TASK DETAILS -
From the line that has "[Twitter] (1095, 1641)" down to the final line of the listing below, transcribe every line exactly, and only those.
================
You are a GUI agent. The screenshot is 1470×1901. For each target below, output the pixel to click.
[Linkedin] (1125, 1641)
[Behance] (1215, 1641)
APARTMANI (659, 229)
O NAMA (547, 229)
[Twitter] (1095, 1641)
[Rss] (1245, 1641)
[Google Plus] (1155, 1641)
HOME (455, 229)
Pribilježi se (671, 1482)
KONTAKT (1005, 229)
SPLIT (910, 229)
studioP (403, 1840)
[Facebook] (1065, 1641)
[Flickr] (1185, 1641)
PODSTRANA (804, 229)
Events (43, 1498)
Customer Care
================
WRITTEN SOLUTION -
[Twitter] (1095, 1641)
[Rss] (1245, 1641)
[Google Plus] (1155, 1641)
HOME (455, 229)
Pribilježi se (671, 1482)
KONTAKT (1005, 229)
SPLIT (910, 229)
studioP (403, 1840)
[Facebook] (1065, 1641)
[Flickr] (1185, 1641)
PODSTRANA (804, 229)
Events (43, 1498)
Customer Care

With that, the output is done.